> Request
How many lines in the rows below contain the string "Expand"? Reply with the number alone.

※

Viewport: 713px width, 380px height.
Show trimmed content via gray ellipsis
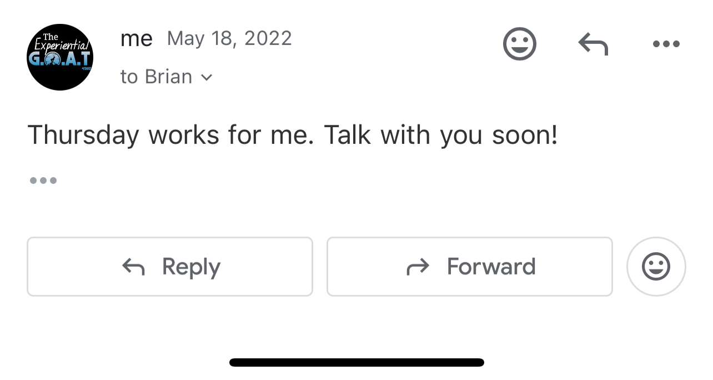(43, 181)
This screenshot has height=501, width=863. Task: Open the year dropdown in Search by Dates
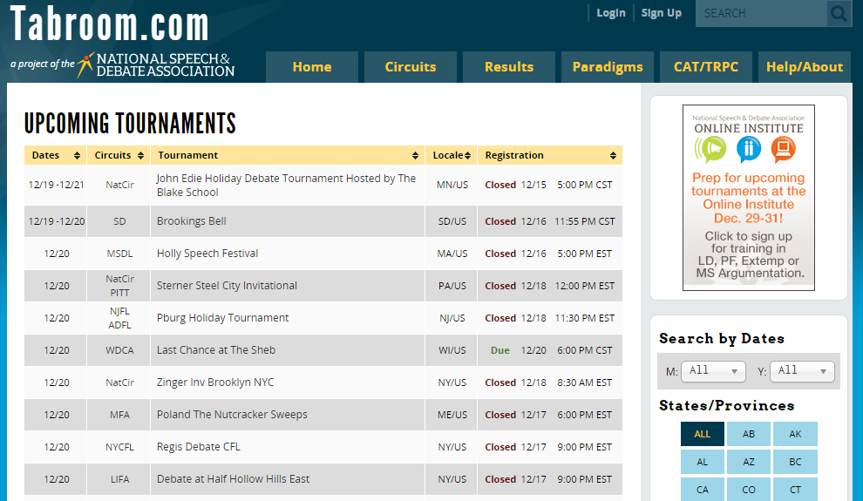coord(802,371)
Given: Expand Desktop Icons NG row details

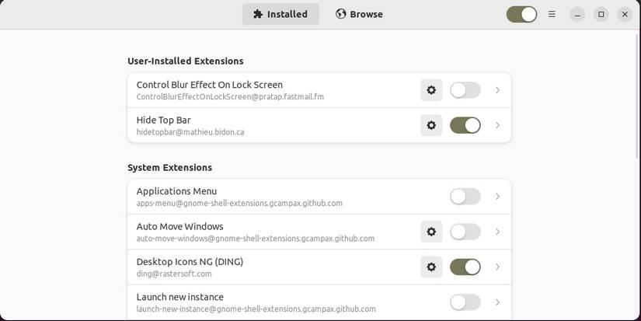Looking at the screenshot, I should [497, 267].
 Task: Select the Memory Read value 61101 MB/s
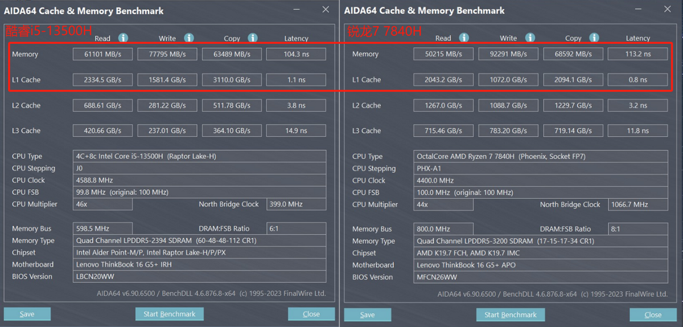coord(102,54)
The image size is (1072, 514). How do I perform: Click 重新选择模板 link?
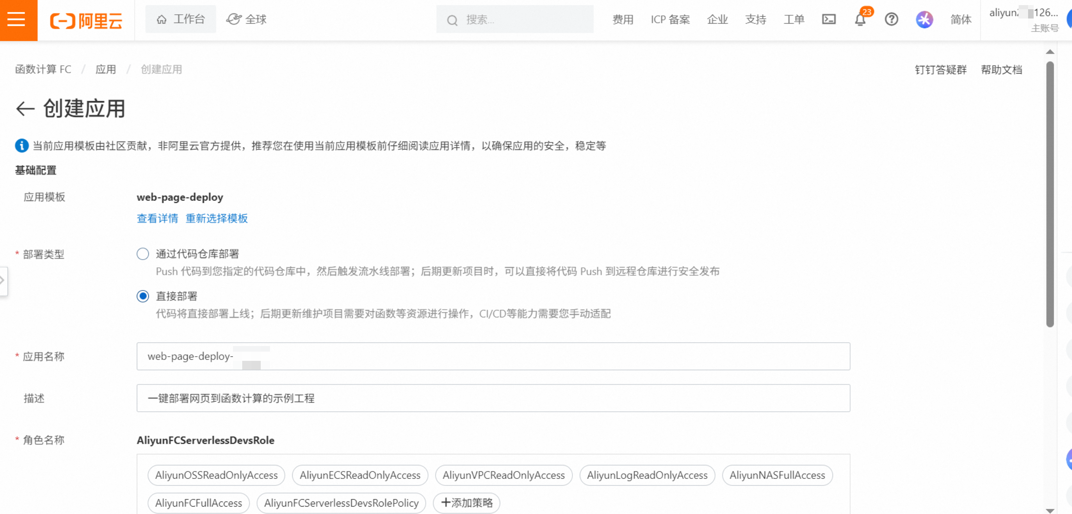(x=216, y=218)
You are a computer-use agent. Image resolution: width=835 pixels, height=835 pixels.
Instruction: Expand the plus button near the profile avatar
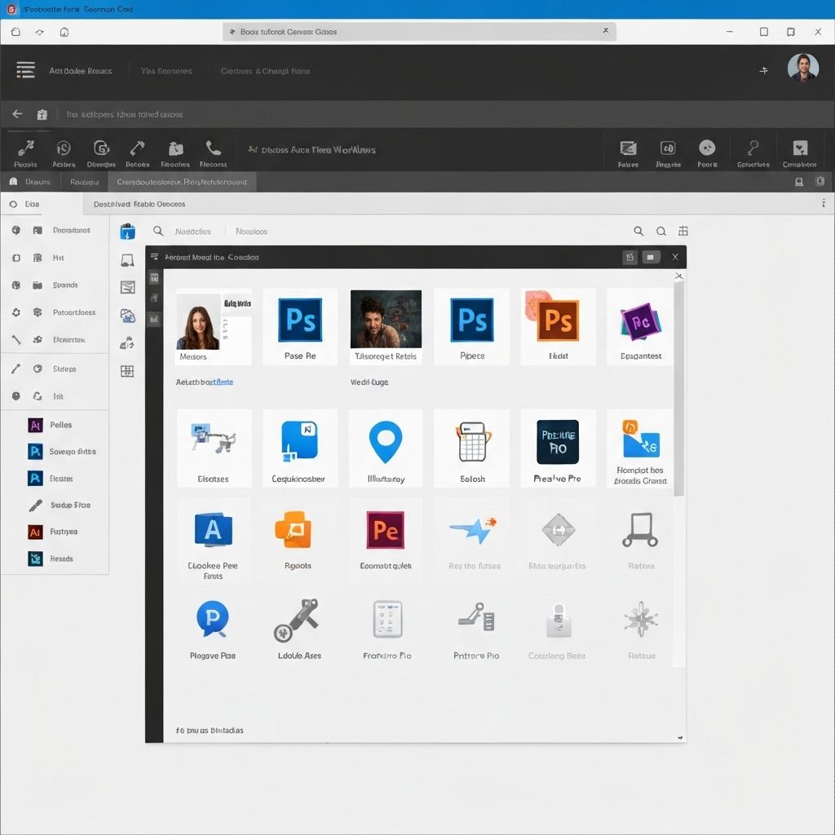pos(764,70)
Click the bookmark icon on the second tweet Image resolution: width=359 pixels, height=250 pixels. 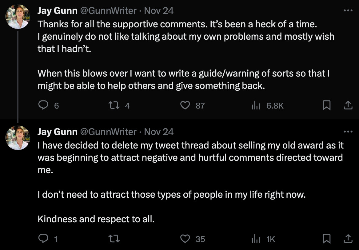(x=327, y=239)
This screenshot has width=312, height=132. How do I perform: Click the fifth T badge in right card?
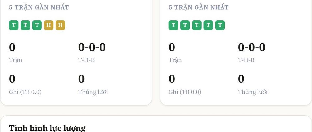pos(220,25)
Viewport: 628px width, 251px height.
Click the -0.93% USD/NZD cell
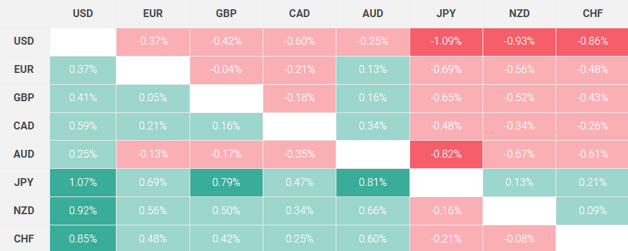[519, 42]
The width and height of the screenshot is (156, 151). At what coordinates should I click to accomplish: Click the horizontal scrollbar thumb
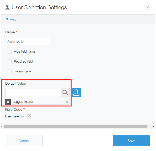tap(75, 126)
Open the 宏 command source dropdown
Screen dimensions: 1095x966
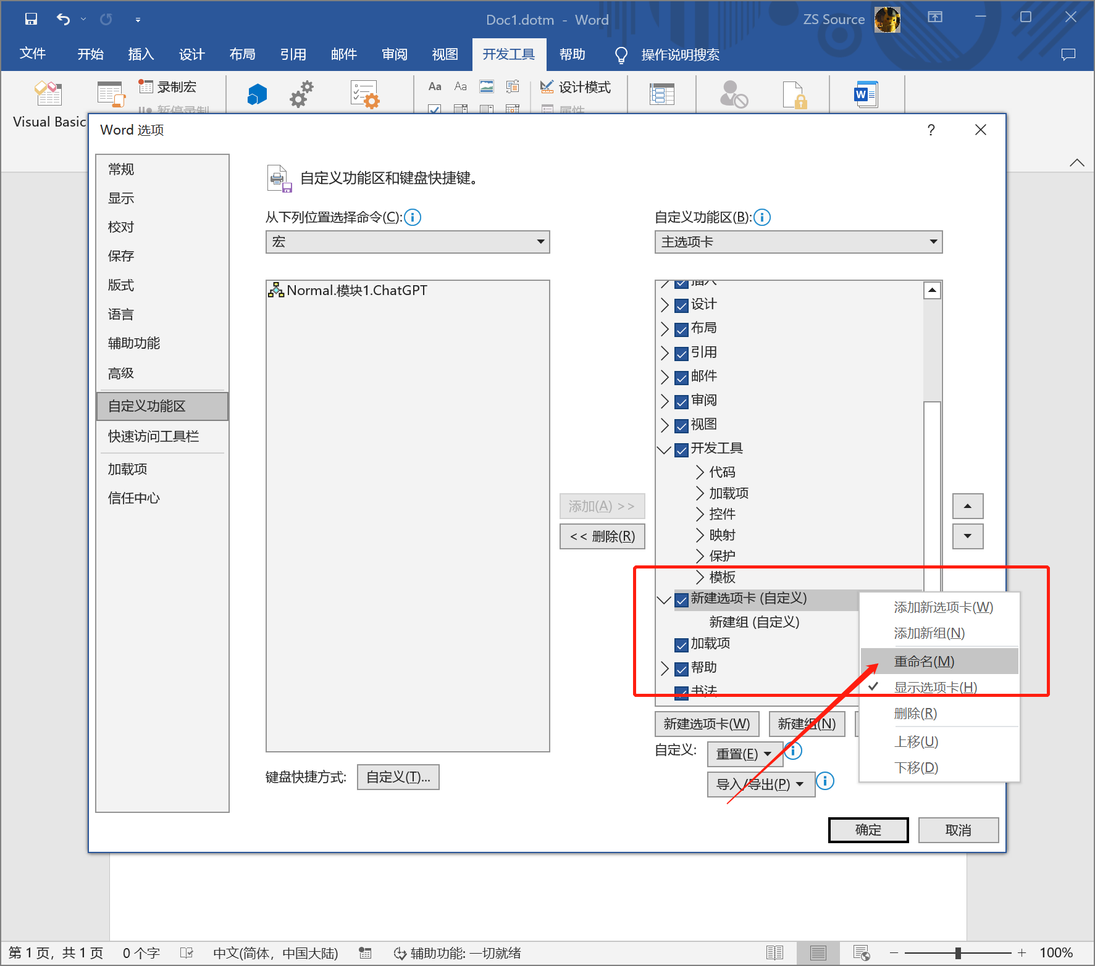pyautogui.click(x=408, y=242)
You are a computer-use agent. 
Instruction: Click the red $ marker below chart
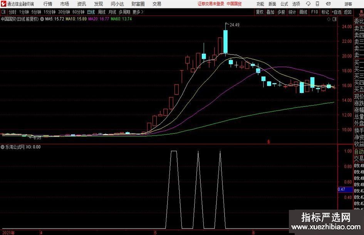coord(268,142)
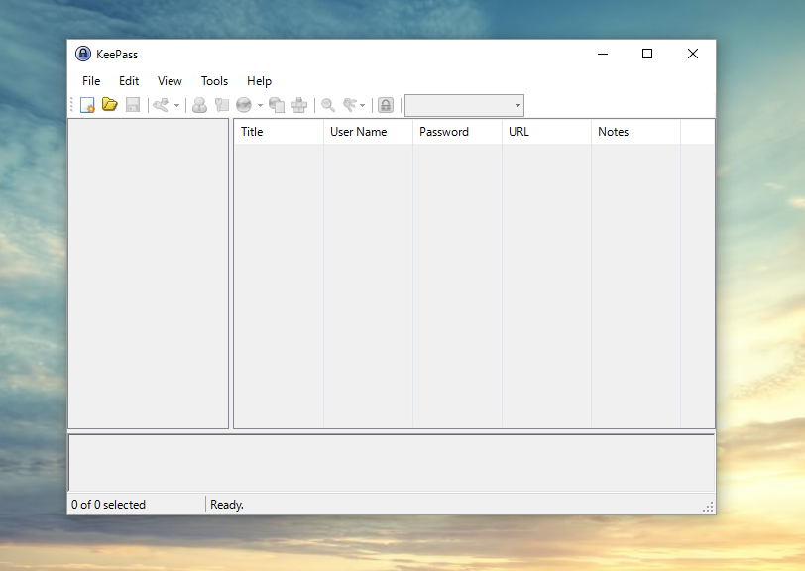Image resolution: width=805 pixels, height=571 pixels.
Task: Click the Find magnifier toolbar icon
Action: (x=328, y=105)
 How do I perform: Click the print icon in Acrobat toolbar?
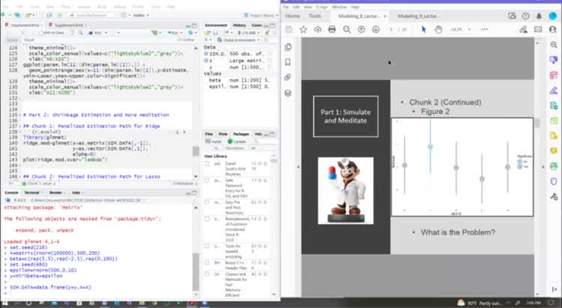pos(331,29)
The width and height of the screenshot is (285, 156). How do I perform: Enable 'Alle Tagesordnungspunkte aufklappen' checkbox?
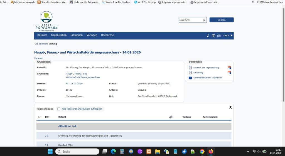(59, 109)
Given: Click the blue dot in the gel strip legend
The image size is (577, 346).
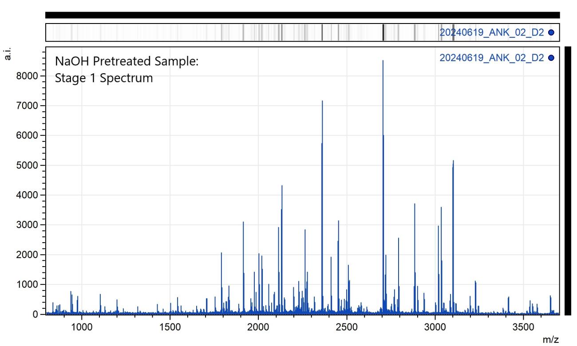Looking at the screenshot, I should coord(551,32).
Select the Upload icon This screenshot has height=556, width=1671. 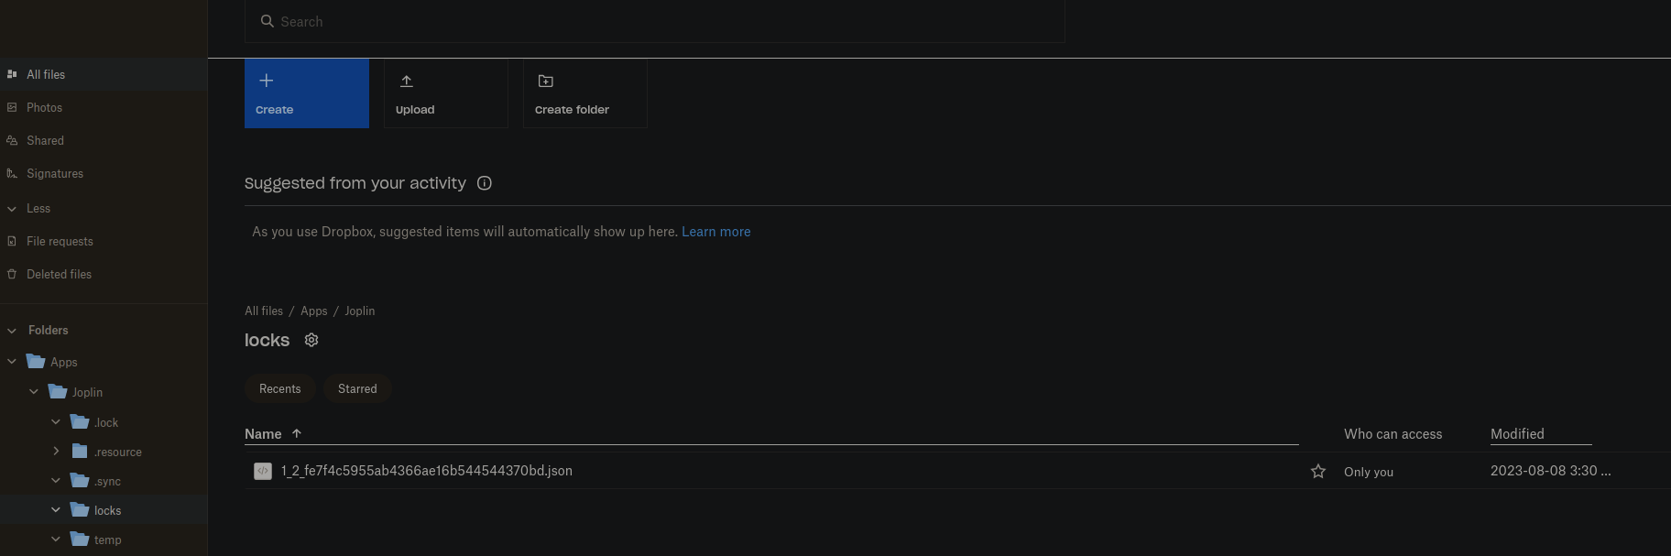407,81
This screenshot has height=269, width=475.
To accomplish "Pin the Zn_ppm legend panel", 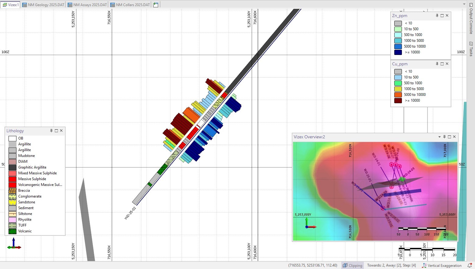I will coord(437,16).
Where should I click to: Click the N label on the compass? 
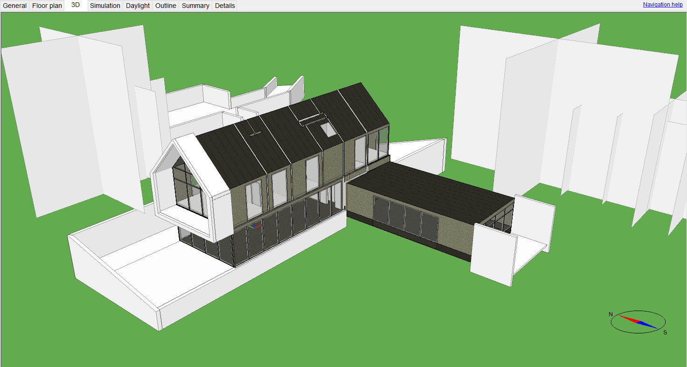tap(611, 314)
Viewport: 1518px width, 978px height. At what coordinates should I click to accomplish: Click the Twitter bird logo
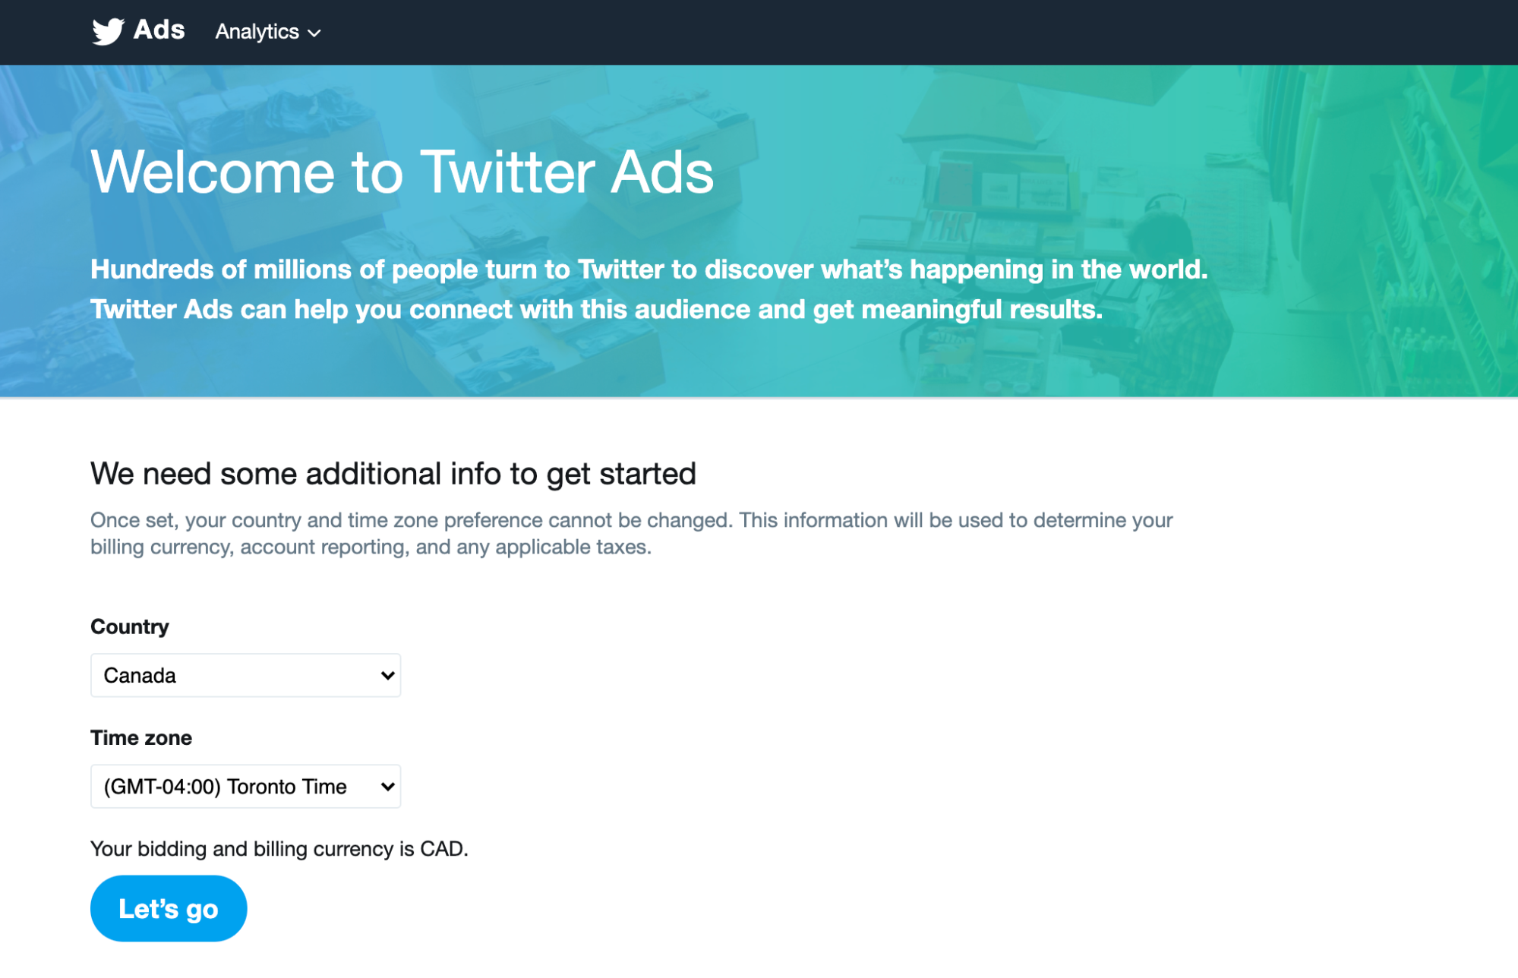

※

> Complete output
2